Problem to work on.
In the records that follow, find the line with "Given: Click the warning icon next to FOOBAR"; from there, retype every line exactly through the line with "The image size is (967, 701).", which also belongs to the answer.
------ Data section ------
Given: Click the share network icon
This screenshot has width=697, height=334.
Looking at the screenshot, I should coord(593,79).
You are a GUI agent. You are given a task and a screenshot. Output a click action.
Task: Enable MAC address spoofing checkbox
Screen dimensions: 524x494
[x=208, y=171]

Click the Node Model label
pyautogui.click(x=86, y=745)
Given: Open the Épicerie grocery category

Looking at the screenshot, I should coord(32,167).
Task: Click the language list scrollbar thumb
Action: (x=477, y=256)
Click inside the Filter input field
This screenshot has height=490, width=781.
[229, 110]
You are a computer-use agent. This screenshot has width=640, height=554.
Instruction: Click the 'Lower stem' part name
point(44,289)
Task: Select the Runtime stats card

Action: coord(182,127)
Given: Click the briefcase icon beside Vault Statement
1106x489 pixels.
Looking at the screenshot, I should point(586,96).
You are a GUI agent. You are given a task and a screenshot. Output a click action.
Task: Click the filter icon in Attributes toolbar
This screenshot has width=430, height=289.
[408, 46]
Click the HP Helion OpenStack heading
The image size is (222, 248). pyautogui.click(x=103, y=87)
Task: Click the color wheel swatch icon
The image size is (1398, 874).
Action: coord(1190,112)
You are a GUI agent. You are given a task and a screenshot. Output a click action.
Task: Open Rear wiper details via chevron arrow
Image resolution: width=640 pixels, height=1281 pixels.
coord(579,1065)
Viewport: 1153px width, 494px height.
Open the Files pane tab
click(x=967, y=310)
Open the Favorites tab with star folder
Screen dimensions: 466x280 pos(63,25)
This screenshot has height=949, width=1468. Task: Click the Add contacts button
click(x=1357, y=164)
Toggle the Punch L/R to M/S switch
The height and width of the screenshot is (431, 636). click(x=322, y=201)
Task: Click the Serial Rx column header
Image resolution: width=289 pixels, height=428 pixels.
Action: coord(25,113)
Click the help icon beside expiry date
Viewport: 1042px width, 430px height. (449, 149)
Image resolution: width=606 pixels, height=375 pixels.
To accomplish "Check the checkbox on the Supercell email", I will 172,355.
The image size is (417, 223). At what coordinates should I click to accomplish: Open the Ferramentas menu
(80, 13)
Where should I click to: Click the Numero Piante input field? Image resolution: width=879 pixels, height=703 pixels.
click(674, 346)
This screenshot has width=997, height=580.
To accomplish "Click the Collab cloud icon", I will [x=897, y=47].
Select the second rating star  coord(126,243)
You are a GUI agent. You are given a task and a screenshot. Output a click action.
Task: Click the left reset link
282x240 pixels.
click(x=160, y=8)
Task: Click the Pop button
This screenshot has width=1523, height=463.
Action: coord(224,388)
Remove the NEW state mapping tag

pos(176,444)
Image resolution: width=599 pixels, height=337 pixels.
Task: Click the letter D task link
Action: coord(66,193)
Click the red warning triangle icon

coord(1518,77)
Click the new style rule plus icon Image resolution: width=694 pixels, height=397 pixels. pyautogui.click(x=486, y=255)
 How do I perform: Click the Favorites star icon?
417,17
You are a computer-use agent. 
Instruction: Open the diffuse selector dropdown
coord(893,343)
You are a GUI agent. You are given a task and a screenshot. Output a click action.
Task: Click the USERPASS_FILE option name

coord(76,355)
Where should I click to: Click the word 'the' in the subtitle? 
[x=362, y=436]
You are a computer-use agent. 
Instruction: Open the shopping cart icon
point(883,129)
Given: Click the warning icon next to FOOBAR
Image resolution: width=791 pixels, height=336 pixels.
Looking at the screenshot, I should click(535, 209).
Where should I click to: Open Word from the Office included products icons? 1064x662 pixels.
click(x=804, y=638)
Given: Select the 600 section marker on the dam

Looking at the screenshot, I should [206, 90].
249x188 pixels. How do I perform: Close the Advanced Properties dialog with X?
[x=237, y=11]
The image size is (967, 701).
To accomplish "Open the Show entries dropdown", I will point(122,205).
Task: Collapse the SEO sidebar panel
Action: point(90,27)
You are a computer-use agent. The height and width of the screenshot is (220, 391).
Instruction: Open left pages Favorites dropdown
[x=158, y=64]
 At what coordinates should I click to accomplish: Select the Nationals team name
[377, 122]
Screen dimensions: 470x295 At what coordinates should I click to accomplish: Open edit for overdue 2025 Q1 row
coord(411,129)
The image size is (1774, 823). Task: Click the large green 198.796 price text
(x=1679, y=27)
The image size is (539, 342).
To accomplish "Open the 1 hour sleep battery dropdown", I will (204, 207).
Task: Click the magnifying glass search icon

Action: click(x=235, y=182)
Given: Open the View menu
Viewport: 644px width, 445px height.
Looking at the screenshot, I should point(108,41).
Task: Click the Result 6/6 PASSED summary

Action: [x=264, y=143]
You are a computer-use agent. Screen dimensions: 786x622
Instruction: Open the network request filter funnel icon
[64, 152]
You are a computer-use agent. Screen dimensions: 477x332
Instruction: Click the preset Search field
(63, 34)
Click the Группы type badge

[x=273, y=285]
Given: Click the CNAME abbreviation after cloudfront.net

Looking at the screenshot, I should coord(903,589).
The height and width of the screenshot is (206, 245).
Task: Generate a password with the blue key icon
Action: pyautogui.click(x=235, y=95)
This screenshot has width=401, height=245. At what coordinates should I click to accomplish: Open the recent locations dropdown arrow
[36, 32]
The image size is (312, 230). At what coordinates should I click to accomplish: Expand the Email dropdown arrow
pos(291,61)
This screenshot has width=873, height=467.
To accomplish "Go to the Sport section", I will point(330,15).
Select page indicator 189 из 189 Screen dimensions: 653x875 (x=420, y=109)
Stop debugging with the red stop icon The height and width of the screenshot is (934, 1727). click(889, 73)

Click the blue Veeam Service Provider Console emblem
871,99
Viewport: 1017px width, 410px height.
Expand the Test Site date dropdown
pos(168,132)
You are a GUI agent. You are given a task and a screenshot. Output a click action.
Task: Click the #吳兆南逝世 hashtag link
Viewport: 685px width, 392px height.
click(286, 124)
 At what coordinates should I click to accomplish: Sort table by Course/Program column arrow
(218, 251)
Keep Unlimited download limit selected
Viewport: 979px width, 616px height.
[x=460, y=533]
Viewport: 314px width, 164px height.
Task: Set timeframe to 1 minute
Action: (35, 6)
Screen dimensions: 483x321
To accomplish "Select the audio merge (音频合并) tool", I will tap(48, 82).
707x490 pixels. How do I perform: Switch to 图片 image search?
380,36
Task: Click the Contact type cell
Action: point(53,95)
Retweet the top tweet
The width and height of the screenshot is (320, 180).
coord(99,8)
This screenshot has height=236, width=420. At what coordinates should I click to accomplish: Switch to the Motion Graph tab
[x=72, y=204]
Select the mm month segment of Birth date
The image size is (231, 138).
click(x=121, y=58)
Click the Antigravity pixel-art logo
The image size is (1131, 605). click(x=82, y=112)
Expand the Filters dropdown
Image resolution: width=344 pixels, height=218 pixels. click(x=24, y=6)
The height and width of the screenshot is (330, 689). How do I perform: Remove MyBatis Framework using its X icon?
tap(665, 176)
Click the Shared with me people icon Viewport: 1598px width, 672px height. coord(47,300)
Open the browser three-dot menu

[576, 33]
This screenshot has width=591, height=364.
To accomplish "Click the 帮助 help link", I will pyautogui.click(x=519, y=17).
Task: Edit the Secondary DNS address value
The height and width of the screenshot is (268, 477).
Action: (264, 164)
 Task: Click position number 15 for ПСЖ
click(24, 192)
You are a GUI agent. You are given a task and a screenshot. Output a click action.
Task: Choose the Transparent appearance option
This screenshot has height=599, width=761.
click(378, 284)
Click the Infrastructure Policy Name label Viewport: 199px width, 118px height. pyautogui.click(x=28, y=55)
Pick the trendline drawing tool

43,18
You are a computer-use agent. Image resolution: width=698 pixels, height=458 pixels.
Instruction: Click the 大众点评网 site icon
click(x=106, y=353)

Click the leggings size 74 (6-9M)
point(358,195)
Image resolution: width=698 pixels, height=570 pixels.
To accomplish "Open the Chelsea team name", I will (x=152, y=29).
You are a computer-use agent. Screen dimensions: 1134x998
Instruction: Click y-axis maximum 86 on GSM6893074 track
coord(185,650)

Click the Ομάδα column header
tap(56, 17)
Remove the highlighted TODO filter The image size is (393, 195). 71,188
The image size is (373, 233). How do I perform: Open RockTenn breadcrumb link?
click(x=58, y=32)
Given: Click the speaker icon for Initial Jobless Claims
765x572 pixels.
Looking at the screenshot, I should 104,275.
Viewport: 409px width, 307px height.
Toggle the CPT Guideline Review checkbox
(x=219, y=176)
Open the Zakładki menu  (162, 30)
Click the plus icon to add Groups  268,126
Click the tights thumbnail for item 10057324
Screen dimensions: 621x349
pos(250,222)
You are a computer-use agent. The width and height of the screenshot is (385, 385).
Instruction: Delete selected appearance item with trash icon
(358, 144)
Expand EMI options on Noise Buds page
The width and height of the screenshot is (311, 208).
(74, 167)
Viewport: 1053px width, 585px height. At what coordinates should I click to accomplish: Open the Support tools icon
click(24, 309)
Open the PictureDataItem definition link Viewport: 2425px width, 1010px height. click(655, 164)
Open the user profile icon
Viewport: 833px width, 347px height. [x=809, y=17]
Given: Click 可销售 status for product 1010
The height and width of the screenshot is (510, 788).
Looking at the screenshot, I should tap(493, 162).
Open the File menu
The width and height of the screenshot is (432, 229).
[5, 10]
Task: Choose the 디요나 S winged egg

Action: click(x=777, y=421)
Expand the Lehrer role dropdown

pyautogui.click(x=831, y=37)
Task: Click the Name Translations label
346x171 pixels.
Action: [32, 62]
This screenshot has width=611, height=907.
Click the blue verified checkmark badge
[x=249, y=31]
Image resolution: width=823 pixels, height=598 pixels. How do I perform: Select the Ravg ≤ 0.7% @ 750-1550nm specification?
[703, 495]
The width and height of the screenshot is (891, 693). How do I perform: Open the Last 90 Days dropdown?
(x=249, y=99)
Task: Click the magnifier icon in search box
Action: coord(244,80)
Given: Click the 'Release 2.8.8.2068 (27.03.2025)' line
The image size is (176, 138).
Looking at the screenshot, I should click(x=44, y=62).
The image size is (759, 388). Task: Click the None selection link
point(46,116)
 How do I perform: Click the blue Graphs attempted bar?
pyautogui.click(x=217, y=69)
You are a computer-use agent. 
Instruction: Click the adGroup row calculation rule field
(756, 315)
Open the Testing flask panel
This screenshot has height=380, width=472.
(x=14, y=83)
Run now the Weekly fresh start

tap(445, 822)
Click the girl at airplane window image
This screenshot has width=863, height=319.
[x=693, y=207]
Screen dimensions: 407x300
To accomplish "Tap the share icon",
------
Output for this exercise.
Given: Click the warning icon next to FOOBAR
Image resolution: width=791 pixels, height=336 pixels.
Looking at the screenshot, I should click(535, 209).
Where should I click to: Open Word from the Office included products icons? 1064x662 pixels.
click(x=804, y=638)
Given: Select the 600 section marker on the dam

Looking at the screenshot, I should [206, 90].
249x188 pixels. How do I perform: Close the Advanced Properties dialog with X?
[x=237, y=11]
The image size is (967, 701).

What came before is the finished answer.